Happy Hogmanay


Tis the season for ‘best of” lists.  So, to quote Julie Andrews,  here are a few of my favourite things of this past year:

Best book on the coming paradigm shift in “business as usual”: Cradle to Cradle: Remaking the Way We Make Things by architect William McDonough & chemist Michael Braungart. In the book, the authors demonstrate how the one-way “cradle to grave” model which environmentalists have been touting as the answer to many of our environmental woes isn’t nearly adequate to the job of creating a sustainable world. They challenge the accepted wisdom that human industry must damage the earth, and instead present a way of design and production that is based on the model of nature itself. The title of the introduction, “This Book Is Not A Tree”, gives the reader a taste of what they are in for. In the chapter “A Question of Design”, McDonough and Braungart point out how incredibly and unnecessarily wasteful our current industrial model is:

Imagine that you have been given the assignment of designing the Industrial Revolution – retrospectively. With respect to its negative consequences, the assignment would have read something like this:

Design a system of production that

  • puts billions of pounds of toxic materials into the air, water, and soil every year
  • produces some materials so toxic they will require constant vigilance by future generations
  • results in gigantic amounts of waste
  • puts valuable materials in holes all over the planet, where they can never be retrieved
  • requires thousands of complex regulations-not to keep people and natural systems safe, but rather to keep them from being poisoned too quickly
  • measures productivity by how few people are working
  • creates prosperity by digging up or cutting down natural resources and then burying them or burning them
  • erodes the diversity of species and cultural practises

When put like this, the status quo sounds completely insane  – and in fact it is, and many people are coming to recognize that truth. The authors point out that the standard wisdom of environmentalism has been to try to make the system “less bad”. They argue that this needs to be replaced with a vision that requires the system to “be good”.  To be good, Braungart and McDonough suggest, is to take a cradle to cradle approach, like nature, and they provide examples of where this is already being done. I recommend this book for inspiration about how the road to a sustainable future is exciting and desirable.

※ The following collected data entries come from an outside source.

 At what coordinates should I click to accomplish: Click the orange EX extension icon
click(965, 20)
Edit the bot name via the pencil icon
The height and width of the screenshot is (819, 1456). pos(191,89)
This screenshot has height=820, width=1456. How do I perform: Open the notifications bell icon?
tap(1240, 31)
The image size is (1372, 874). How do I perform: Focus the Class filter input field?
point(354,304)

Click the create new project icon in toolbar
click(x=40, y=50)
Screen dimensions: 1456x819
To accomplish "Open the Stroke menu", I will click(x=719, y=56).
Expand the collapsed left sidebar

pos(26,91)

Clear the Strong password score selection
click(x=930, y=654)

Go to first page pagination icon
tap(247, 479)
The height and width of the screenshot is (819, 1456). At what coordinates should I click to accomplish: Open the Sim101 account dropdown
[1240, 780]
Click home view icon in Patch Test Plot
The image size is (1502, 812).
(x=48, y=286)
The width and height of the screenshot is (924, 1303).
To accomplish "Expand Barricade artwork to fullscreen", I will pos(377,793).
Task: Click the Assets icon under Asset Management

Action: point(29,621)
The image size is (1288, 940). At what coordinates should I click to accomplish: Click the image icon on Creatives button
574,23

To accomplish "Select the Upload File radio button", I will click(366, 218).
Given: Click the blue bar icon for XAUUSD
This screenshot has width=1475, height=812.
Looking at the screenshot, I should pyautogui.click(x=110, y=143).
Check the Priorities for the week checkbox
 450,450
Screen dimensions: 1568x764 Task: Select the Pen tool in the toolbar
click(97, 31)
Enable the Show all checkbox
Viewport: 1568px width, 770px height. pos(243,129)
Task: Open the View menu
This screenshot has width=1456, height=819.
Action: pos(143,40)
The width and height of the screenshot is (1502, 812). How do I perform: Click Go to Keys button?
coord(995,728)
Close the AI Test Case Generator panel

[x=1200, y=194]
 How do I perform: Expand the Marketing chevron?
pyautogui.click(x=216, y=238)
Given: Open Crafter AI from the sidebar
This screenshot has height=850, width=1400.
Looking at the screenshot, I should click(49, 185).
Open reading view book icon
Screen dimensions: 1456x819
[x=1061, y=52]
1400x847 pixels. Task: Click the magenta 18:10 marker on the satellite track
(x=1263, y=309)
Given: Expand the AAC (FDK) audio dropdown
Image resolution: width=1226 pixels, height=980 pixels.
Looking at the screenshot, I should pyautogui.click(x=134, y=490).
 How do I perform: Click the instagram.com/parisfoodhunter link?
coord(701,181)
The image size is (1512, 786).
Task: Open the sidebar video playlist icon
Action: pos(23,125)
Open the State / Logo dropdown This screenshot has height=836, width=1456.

For more visionary food for thought, my second favourite thing of 2011 is the movie “I Am“.  Directed and written by Tom Shadyac, director of low-brow comedies such as Bruce Almighty, The Nutty Professor, and Ace Ventura: Pet Detective, “I Am”is the result of a life-changing bicycle accident and the health crisis that ensued. Subtitled “the shift is about to hit the fan”, this movie follows Shadyac as he interviews great minds asking them: What’s wrong with our world and what can we do about it? Shadyac looks underneath the symptoms of a troubled civilization – the war in Iraq, climate change, ocean change, extremes of poverty and wealth – to get a fix on the root cause of this devastation and terrible waste of human and environmental potential. The answers he is given, based on new developments in medicine and physics, question the very foundations of our Western worldview, and reaffirm the message of mystical traditions and indigenous cultures: humans are connected to each other and the world around us, and at heart humans are meant to cooperate, not compete.

To watch the movie, download it on Itunes or go to IAmTheDoc.com.   *Thanks to my sister on the journey, Donna C, for inviting me over to watch “I Am” a few weeks ago, and for my daughters Kate & Emma for finding time in their holiday schedules to watch it with me yesterday.*

My favourite word of 2011 is OCCUPY. This word will feature in 2012 as well, I’m sure. Other important words to look for in 2012 are “oil pipelines” – both Northern and Keystone XL.

My favourite activist organization of 2011 (okay, I have three): Indigenous Environmental Network, 350.org, and Citizens Climate Lobby.

My favourite new (to me) blogs of 2011: BorealCitizen.wordpress.com and Pathslesstravelled.com.

And now, I’m off to knit legwarmers while hanging out in the rec room, close to the wood stove, with my family.  Wishing all of you (as fellow climate hawk Doug G. put it) Happy.End.of.Life.As.We.Know.It.Year.2012 & emerging into a new paradigm for humanity!



4 responses to “Happy Hogmanay”

  1. Thanks Christine – it’s an honour to be one of your favourites. And I’ll definitely be checking out that film – it looks very interesting!